> **Text**:
----------
The only real way is either to get the information from Audisport regarding how the engines were tagged and to which chasis they were initially installed. Or perhaps the engines were not tied to any particular chasis perhaps being on rotation between rallies. It could get confusing very quickly. The engine branding is certainly as good a place to start as any. 
I'll send an email to Hanlon in the UK with an A2 and see what his block says. Also.. the Sport Quattro Rally from Vegas has been sold to a guy in the UK and the car is being shipped there now. Once it arrives, I will ask the new owner details about the engine and see if he can answer these questions if he ever works on the car. From the pictures, the engine bay of that Sport Quattro (which was painted in the HB livery) looked alot like a stock sport quattro complete with the cast SQ manifold and swooping air intake. 
Just a thing I read in your post. As I understand it, The first rally cars used Pierburg which was a type of CIS. The later 10V cars used a Bosch ECU with a fuel rail righe before that technology found its way to the Sport Quattro and the S1. I think that is what you meant, I have seen many pictures of the Bosch setup on the 10V cars with the fuel rail nestled between the intake manifold and the head where the rats nest of CIS fuel lines normally sits. I'll have to look for a Pierburg equiped car for a picture of that engine. I found a really awesome picture of a S1E2 with what looks like a MAF mounted onto the turbo. This is normally covered up by the kevlar/carbon airbox.
----------
> **Given data**:
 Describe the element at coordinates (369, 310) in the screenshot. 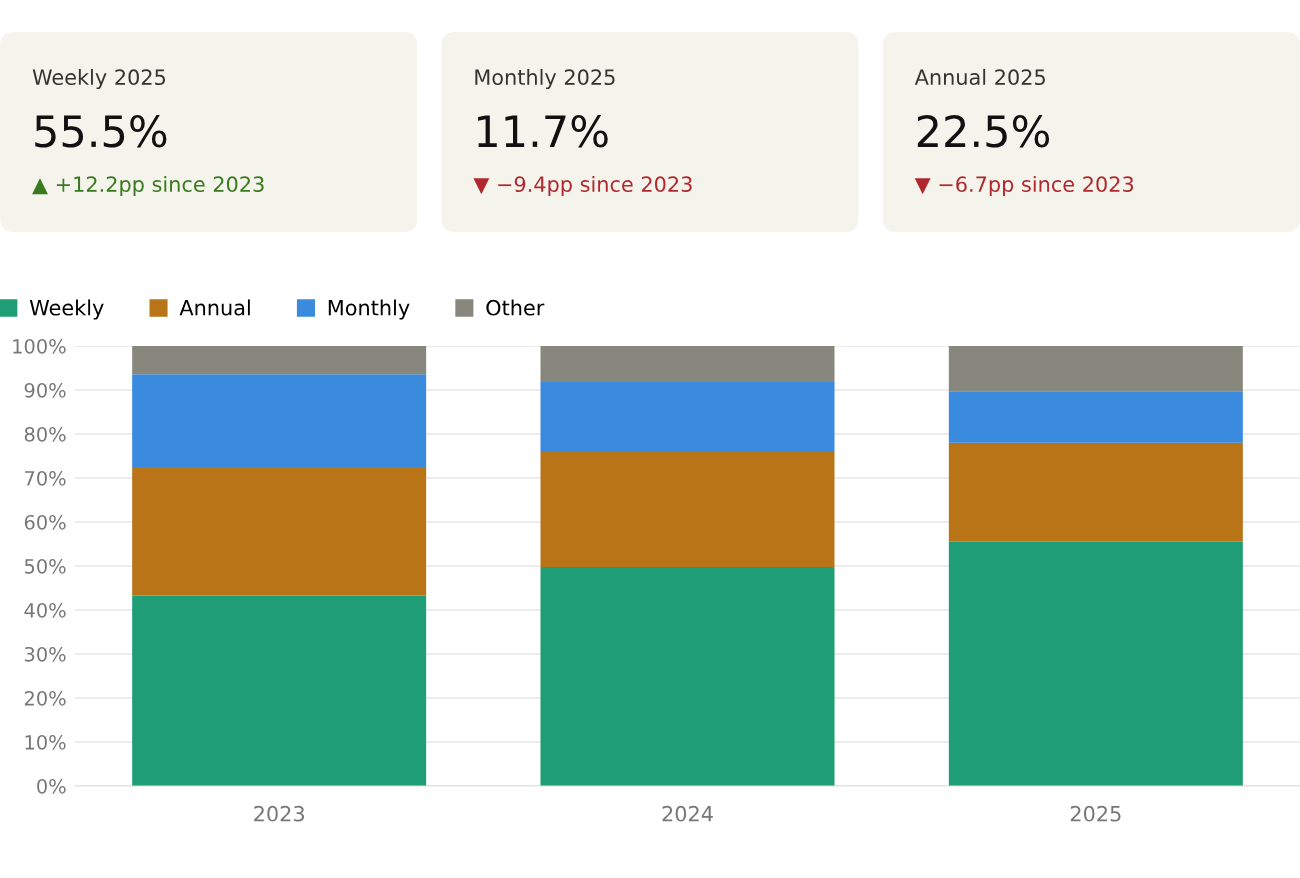

I see `legend-label: Monthly` at that location.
----------
> **Your goal**:
Please reproduce word for word the passage of the Sport Quattro rally engine discussion above that runs from "I'll send an" up to and including "swooping air intake.".

> **Expected answer**:
I'll send an email to Hanlon in the UK with an A2 and see what his block says. Also.. the Sport Quattro Rally from Vegas has been sold to a guy in the UK and the car is being shipped there now. Once it arrives, I will ask the new owner details about the engine and see if he can answer these questions if he ever works on the car. From the pictures, the engine bay of that Sport Quattro (which was painted in the HB livery) looked alot like a stock sport quattro complete with the cast SQ manifold and swooping air intake.